## What you should do
Copy out all lines of the material below in which "Given" occurs.

== Material shown ==

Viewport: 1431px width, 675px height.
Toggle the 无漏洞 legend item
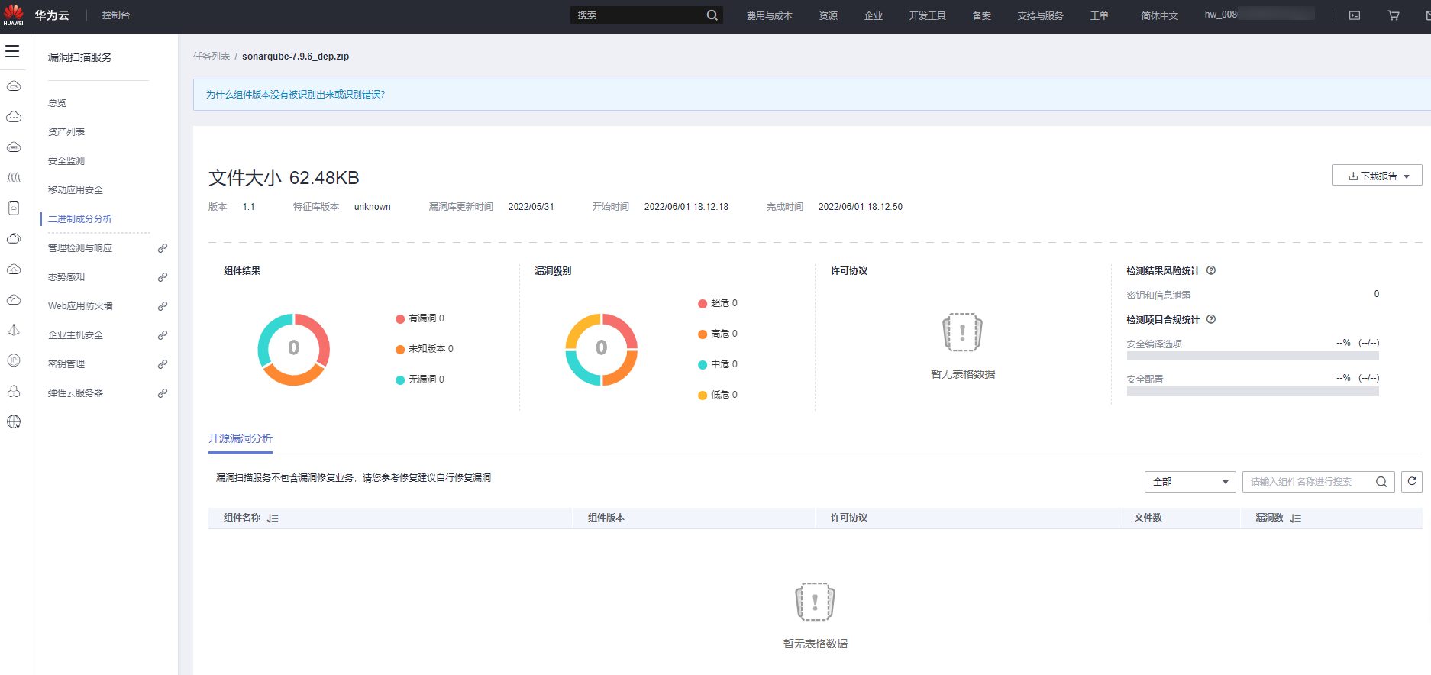coord(420,379)
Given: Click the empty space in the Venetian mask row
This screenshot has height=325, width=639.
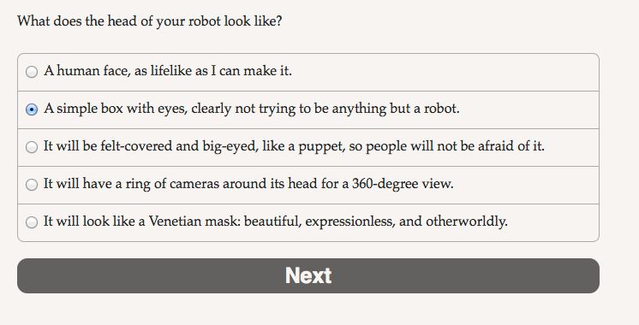Looking at the screenshot, I should (553, 222).
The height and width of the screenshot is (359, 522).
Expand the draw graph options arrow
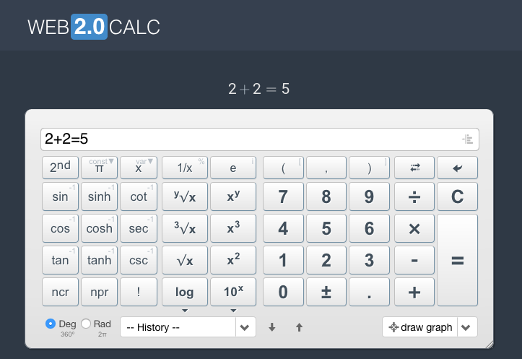466,327
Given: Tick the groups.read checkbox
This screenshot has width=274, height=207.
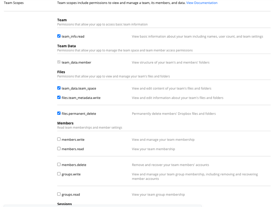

===

## Solved exercise
Given: Click the empty space in the Venetian mask row
Given: Tick the groups.read checkbox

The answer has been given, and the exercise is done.